It depends if you are planning to check your entire range. Two possibilities:
a) You are not planning to check your entire range regardless of flop. In this case you should obviously never check in the dark, as you are needlessly giving away information about what part of your range you have.
b) You are planning to check your entire range. In this case I hate it less but you're still giving away that you don't have a donk-bet game - you're saving villain from incorrectly discounting combos that he wrongly thinks would/might have lead out with. If you can start a fashion for it in your cardroom though you might see more hands per hour. I once suggested a new version of Holdem where action starts each round on the player with the last aggressive action - the idea being to speed up the game and also to punish calling OOP less strictly.
Partially contradicting the above, my main read is that it's someone who doesn't know what they are doing and therefore its hard to say what hand they think they would want to check regardless of flop and/or it's an intermediate player who always plays "in rhythm" and therefore is checking to the raiser all the time.
Quote:
Originally Posted by King Spew
I prefer the dark check in the scenario I gave. Specifically when I checkraise, my hand is still somewhat unreadable.
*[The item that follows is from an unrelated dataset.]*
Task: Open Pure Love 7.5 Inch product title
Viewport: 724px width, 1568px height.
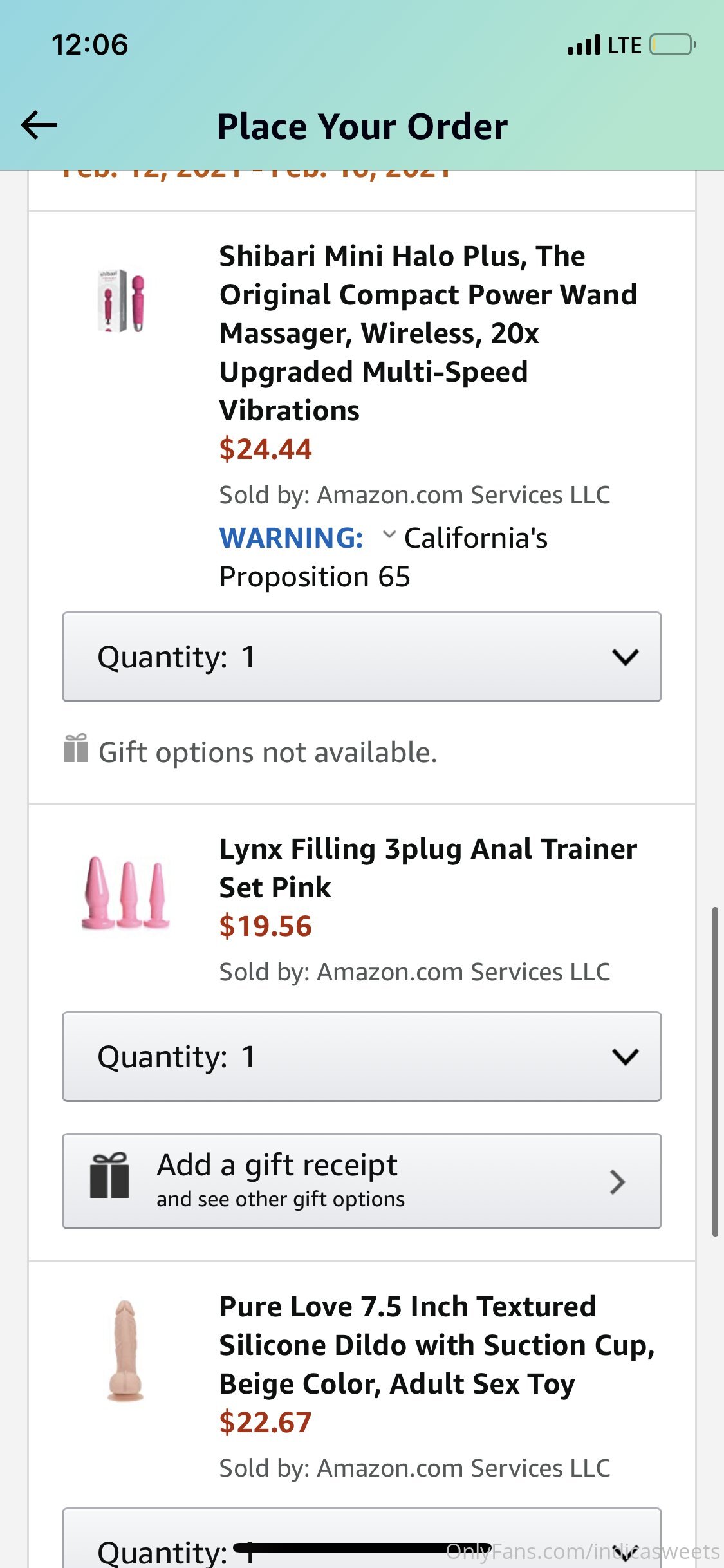Action: tap(436, 1345)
With a light check, the c/r is MUCH stronger and easier to play against.
If it's scenario b) then your hand is equally unreadable if you wait to actually make the check, just your opponent doesn't know that and may adjust your range incorrectly.
Quote:
Originally Posted by allinonriver
the game is about using all the information you can possibly gather to exploit your opponents. by "checking in the dark" (lol) you are giving up the FREE information of looking at a flop.
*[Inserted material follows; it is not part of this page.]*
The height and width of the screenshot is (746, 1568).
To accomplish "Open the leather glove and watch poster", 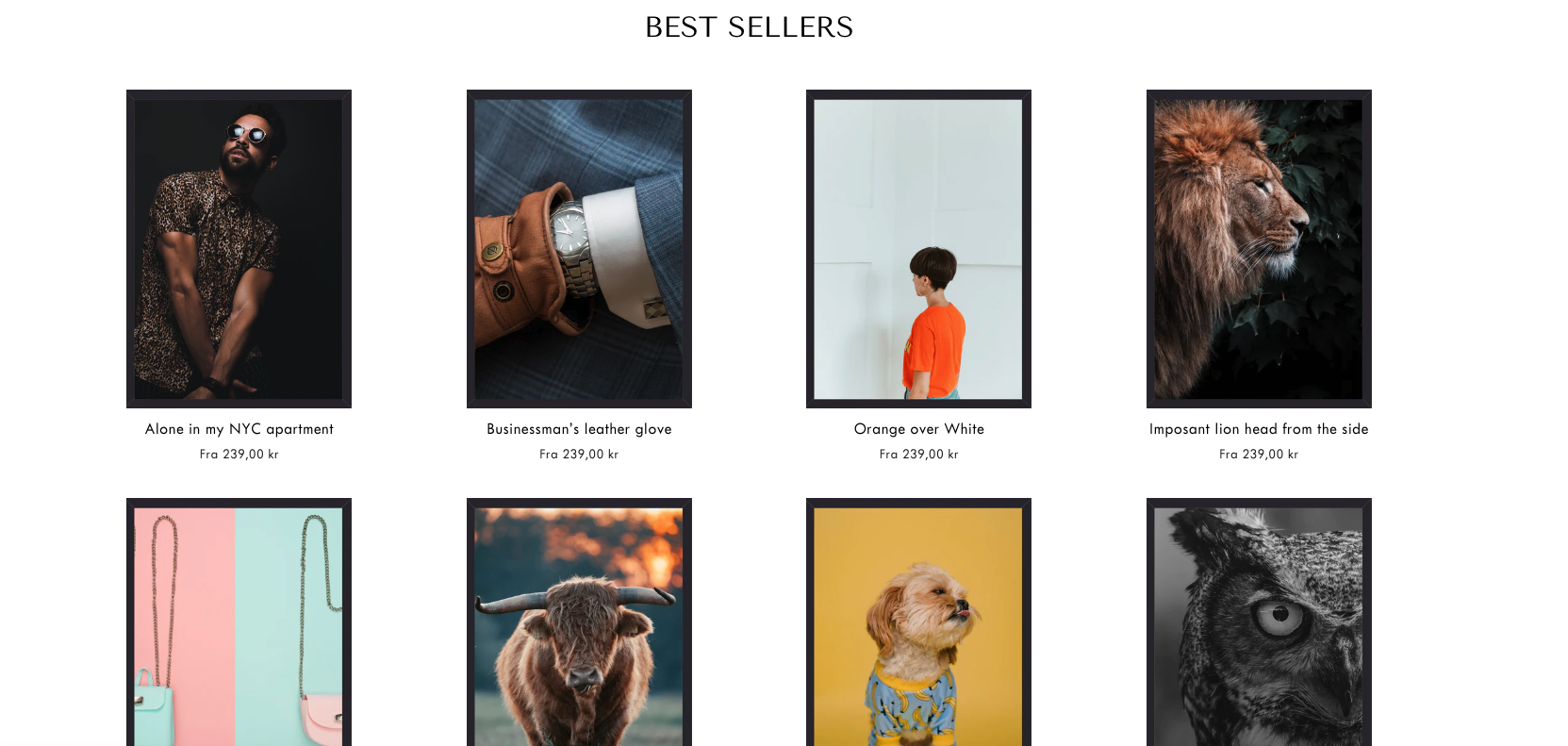I will tap(579, 249).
say for example that you have 22 and check in dark
flop is 2 4 7 with a flush draw.
now normally you would probably lead this flop for a large bet to charge draws and build a pot. but you decided to be of mongolian decent and check it dark so now you're opponent who would have folded to a pot sized flop bet is getting a free chance to check back his 86o and see a turn 5 and beat you.
DUCY now?
It's not just that you are giving away the chance to get more information before you decide to check - it's also that you are giving information to your opponent about the fact that you didn't use that information.